ODBC connections work in ogr_fdw_info.exe but not in the database, why?

  1. One possibility is that you registered DSN under USER instead of System. It should be system since otherwise it will only work under the account you are logged in as. Since ogr_fdw_info.exe is a client app, it will give you a false sense of success since ODBC will in server, run under the context of the PostgreSQL service account. Verify that you have a System DSN (and not a User DSN).
  2. If you used the Windows installer for PostgreSQL, it starts up PostgreSQL using Network Service account. I always manually switch it to a real user account since I need it to access some network resources. I never tested, but I suspect ODBC keys may not be readable by Network Service account.

If change #1 doesn't work, try changing PostgreSQL to run under a regular user account.

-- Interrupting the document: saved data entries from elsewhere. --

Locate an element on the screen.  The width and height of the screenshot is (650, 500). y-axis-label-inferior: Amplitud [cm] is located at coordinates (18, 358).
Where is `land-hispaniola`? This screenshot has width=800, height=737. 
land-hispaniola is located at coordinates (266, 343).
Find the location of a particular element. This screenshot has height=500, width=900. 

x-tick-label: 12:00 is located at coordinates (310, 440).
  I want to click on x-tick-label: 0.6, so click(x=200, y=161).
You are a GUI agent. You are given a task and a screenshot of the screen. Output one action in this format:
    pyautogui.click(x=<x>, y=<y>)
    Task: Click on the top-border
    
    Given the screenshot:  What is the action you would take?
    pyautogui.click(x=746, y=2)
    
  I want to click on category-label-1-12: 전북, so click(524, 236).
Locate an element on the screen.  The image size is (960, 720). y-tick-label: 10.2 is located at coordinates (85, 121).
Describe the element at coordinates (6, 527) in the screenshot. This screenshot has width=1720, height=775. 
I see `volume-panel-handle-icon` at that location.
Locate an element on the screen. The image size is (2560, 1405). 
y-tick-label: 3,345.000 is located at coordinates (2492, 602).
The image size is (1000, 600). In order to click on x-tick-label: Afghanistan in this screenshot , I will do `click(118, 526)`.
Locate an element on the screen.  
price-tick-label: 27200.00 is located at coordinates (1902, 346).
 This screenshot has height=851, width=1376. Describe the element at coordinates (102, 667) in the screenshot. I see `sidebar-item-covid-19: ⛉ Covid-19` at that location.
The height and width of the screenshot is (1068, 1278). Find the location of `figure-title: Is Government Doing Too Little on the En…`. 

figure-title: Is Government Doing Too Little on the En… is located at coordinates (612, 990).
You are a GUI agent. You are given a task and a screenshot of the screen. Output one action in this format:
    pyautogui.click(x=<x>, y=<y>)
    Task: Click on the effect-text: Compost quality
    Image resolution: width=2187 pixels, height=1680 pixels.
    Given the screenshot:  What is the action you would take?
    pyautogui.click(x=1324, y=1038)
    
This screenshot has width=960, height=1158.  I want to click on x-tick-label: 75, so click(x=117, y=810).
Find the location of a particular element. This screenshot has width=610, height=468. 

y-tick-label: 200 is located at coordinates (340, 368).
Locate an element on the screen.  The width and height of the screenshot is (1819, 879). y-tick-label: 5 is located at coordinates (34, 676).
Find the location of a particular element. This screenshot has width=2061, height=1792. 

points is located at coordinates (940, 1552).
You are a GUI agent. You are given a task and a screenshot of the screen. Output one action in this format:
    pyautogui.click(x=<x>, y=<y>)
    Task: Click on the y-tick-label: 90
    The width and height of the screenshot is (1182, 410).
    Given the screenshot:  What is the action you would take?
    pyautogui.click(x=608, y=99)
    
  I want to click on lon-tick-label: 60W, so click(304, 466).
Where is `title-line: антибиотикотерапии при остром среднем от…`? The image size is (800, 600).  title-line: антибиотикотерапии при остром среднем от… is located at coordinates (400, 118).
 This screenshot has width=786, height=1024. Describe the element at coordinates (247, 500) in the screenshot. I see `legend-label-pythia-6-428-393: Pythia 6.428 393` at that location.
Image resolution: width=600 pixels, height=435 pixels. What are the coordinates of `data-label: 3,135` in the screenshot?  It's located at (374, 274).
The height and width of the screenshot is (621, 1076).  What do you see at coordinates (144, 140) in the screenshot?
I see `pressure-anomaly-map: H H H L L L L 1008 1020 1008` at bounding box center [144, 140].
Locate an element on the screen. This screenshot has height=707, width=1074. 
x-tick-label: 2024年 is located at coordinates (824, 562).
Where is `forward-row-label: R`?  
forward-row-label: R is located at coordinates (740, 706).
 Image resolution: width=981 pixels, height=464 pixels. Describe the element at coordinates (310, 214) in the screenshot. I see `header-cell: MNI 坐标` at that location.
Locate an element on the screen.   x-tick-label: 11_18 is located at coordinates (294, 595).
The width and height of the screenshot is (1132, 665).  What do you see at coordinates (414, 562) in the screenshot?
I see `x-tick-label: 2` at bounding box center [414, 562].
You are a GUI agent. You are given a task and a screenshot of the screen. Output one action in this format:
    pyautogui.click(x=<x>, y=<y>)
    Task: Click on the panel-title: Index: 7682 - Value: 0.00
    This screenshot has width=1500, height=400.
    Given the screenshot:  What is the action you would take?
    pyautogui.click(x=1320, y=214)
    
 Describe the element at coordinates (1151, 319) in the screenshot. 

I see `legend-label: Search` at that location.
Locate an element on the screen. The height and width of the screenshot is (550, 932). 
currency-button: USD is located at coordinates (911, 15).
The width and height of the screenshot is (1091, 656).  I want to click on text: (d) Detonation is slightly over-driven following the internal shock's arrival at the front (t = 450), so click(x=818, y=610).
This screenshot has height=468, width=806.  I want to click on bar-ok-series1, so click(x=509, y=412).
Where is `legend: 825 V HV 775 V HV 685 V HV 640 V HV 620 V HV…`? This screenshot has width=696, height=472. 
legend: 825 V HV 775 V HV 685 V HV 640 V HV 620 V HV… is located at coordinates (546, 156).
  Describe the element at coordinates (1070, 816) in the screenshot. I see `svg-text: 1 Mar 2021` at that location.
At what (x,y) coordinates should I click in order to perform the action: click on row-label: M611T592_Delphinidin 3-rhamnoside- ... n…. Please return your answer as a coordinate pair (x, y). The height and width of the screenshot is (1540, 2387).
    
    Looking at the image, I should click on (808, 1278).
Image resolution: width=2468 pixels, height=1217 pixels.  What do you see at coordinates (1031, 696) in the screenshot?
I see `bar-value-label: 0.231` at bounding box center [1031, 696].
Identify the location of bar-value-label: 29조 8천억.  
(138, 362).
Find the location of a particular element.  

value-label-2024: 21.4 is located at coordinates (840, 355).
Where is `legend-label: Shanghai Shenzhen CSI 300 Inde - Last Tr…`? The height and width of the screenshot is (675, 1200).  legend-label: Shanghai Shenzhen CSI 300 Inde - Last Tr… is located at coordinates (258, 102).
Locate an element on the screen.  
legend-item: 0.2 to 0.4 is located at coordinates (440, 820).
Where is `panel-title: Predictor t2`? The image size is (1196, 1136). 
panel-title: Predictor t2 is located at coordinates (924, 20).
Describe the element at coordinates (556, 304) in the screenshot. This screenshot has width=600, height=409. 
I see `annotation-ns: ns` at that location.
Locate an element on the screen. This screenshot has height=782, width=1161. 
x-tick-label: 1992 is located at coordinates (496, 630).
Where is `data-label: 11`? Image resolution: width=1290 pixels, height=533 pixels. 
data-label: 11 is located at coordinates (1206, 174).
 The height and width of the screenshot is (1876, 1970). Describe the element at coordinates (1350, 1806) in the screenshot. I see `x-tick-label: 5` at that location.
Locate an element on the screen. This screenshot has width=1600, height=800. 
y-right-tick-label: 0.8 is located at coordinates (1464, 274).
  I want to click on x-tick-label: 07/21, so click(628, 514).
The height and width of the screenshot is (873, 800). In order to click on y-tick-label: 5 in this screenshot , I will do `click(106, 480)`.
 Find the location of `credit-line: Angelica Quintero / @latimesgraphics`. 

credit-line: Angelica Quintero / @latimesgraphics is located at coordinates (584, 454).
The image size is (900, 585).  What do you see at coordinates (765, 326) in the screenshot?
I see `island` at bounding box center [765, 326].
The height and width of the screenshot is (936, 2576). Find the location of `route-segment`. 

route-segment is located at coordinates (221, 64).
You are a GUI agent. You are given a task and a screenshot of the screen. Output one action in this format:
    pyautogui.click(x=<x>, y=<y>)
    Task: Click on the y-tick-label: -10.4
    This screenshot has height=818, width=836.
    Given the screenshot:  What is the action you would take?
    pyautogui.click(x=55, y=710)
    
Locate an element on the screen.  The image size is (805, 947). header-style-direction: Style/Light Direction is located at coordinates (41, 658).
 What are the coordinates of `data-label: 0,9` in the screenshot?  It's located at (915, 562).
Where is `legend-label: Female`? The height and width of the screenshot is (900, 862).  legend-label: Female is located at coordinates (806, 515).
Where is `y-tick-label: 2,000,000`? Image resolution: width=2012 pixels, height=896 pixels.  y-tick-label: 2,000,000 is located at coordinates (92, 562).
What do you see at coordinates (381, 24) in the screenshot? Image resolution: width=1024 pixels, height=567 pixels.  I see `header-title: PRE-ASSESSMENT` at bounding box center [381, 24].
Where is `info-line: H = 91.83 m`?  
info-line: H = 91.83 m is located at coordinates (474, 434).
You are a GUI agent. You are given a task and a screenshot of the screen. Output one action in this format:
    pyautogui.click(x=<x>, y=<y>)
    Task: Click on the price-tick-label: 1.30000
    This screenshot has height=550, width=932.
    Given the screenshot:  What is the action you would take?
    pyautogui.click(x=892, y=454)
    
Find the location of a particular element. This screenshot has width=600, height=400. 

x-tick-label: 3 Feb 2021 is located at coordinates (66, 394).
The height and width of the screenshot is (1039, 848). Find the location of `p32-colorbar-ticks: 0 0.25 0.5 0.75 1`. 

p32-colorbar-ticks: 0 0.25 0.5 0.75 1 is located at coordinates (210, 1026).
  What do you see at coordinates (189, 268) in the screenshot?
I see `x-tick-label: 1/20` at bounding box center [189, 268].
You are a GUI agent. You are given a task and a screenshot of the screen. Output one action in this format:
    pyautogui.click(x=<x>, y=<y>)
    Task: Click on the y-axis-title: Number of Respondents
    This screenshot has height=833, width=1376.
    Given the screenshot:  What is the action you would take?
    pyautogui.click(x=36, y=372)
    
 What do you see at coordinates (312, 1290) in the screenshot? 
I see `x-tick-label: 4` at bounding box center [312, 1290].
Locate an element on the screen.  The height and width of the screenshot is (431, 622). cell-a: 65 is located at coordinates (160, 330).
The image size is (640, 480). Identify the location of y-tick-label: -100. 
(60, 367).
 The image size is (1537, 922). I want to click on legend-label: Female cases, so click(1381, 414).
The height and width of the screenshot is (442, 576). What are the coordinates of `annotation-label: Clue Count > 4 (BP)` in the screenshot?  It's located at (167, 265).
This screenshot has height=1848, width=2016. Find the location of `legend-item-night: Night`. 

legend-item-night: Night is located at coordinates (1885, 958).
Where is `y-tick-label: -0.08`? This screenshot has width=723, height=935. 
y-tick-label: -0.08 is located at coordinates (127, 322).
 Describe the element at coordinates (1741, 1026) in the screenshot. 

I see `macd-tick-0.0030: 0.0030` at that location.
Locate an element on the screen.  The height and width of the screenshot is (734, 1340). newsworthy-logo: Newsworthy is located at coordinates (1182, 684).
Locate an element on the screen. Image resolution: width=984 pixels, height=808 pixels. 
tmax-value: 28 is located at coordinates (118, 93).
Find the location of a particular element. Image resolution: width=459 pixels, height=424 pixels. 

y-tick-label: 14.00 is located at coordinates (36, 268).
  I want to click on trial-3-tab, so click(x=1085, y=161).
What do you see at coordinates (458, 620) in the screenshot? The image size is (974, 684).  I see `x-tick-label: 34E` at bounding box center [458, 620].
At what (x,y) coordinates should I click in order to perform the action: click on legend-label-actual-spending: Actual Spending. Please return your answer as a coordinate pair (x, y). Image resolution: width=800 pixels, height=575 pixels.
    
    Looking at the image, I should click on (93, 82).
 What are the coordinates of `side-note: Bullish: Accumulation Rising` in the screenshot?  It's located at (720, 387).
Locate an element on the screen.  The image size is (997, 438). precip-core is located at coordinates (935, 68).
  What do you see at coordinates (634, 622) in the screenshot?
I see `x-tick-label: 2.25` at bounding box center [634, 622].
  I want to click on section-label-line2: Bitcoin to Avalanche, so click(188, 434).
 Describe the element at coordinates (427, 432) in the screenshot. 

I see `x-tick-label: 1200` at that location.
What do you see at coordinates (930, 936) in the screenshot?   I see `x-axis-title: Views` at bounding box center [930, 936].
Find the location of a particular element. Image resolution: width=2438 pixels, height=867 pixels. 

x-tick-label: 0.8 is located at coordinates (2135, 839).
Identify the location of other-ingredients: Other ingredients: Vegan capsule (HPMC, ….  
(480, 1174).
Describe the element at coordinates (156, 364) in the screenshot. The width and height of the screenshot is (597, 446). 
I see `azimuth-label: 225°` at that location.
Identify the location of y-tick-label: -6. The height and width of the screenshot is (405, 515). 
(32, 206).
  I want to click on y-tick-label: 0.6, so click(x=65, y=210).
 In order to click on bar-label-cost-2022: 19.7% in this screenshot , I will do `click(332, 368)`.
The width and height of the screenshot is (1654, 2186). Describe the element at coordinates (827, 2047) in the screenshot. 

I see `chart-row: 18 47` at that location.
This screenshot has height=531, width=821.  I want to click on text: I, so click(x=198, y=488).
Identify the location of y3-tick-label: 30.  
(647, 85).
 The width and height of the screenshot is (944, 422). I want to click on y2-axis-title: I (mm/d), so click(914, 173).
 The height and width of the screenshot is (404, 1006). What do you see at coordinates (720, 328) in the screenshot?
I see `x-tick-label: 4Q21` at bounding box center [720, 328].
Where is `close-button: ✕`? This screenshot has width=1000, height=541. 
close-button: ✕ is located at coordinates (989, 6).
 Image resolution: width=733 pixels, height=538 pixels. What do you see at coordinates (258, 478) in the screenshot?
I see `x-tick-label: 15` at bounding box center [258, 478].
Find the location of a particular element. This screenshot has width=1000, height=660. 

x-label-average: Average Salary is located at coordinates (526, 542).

Make sure that user has full control of the PostgreSQL data folder.

Do I need ODBC to read an MS Access database?

You shouldn't need to do ODBC for MS Access, should be able to do:

ogr_fdw_info.exe -s "D:\FDW Data\My Folder\MYFILE.MDB"

As an added bonus, using a direct access shouldn't need to read ODBC registry keys since it's a DNSless connection.

Why doesn't my MS Access connection work?

If your MS Access database is on a network share, your PostgreSQL service account needs to be able to access it by the path you use. For MS Access databases it also has to have write permissions. The reason is MS Access databases use a locking file to manage access, so all users that have read permission also need to have write permission into the folder to create the lock file and delete the lock file (if they are the last ones in) if it doesn't exist.

Also note: even if the PostgreSQL service account can access the folder \\S\Files, if you map it to say S:\ the connection will not work if the mapped drive is not set under the user account that PostgreSQL runs under. (That said – it's safer to use UNCs (\\S\Files) instead of mapped drives.